En 1965 lors de la campagne présidentielle De Gaulle prononça une phrase restée célèbre: "Bien entendu, on peut sauter sur sa chaise comme un cabri en disant l'Europe ! l'Europe ! l'Europe !...". Or aujourd'hui toutes les marques sautent sur leurs chaises "comme des cabris" en disant "La Chine! La Chine! La Chine"...
Il est intéressant de citer encore ce même interview de De Gaulle, parce qu'il rajoute: "Car on ne fait pas de politique autrement que sur des réalités. Il faut prendre les choses comme elles sont. Comment sont-elles?". Toute la question posée aux marques qui sont si enthousiastes sur la Chine, est celle de la réalité de la Chine contemporaine. Or un article passionnant de Labbrand "Why does your company need a Chinese brand name?" attire notre attention sur le fait qu'une marque qui aborde ce marché est obligée de se doter d'un nom chinois.
Rappelons tout d'abord que le nom revêt en Chine une toute autre importance que dans les civilisations occidentales. Je mettrai ainsi en avant tois raisons:
- Il n'y a pas d'invariance du prénom: traditionnellement en Chine le prénom changeait entre le moment de la naissance et l'âge adulte parce qu'il est porteur des qualités de l'individu. Ceci explique par exemple la facilité avec laquelle les chinois contemporains adoptent des prénoms occidentalisés.
- Le nom, comme le prénom, sont constitués d'idéogrammes - dont chacun est doté de sens: il y a donc une richesse polysémique du nom qui va bien au delà du seul nom.
- En Chine l'écrit égale le réel, alors qu'avec l'alphabet occidental l'écrit est une représentation du réel.

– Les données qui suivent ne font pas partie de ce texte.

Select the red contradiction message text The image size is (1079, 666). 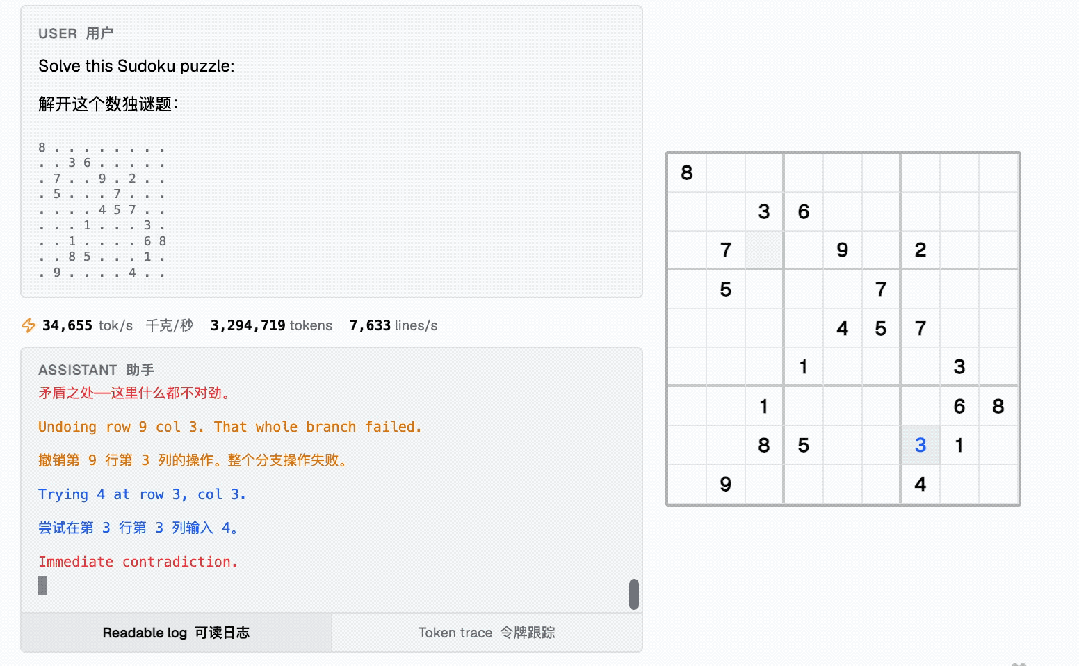click(137, 561)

Dès lors la force polysémique du nom oblige une marque de se doter d'un nom chinois - qui souvent sera une transcription phonétique. Mais, contrairement à la phonétique occidentale, la phonétique chinoise a un sens donné par les idéogrammes et parfois les homophonies. Dès lors le nom chinois - s'il est par exemple constitué de 4 idéogrammes - se verra doté des 4 sens attachés à ces 4 idéogrammes: le nom de marque se trouve donc enrichi, par adjonction des sens et des attributs de ces signes. Le résultat est fascinant:
Ainsi Louis Vuitton revêt les sens de: route, facile, puissant, ascension et BMW ceux de cheval précieux... tout en conservant par la transcription choisie une connotation internationale. Certaines marques ne pouvant choisir une simple translitération phonétique vont alors se doter d'un nouveau nom - lui même chargé de sens: Citroën devient donc le dragon de neige et d'acier (雪铁龙, xuětǐelóng, “snow-iron-dragon”) . Chaque marque doit donc se doter d'un nom chinois dont les attributs vont renforcer le sens dont la marque est porteuse.

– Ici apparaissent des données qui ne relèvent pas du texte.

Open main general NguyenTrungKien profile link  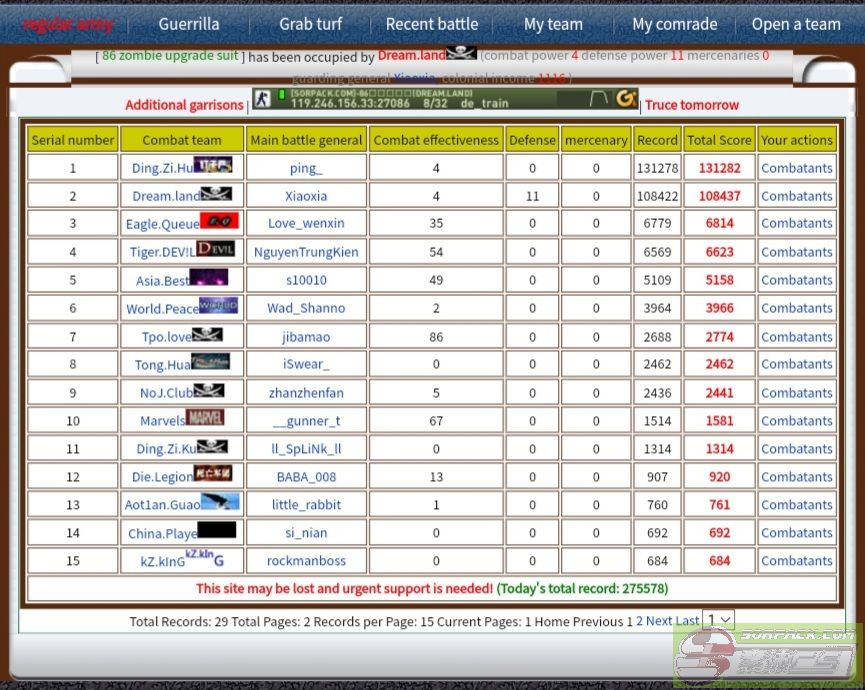click(306, 252)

Une marque doit aussi se doter d'un nom chinois parce que sinon quelqu'un d'autre le choisira à sa place - et il lui sera très difficile de se le rapproprier. Porsche en a fait l'expérience, ayant oublié d'enregistrer en chinois ses noms de modèles: Carrera a ainsi été déposé par une société de bicyclettes électriques.. Le cas le plus intéressant est celui de Starbucks qui n'avait pas anticipé l'importance de se doter d'un nom chinois "星巴克[xīng bā kè]” et de le déposer très tôt. Une chaîne chinoise l'a donc fait avant eux - faisant ainsi croire aux consommateurs qu'ils faisaient partie de Starbucks “上海星巴克[shànghǎixīngbākè]”.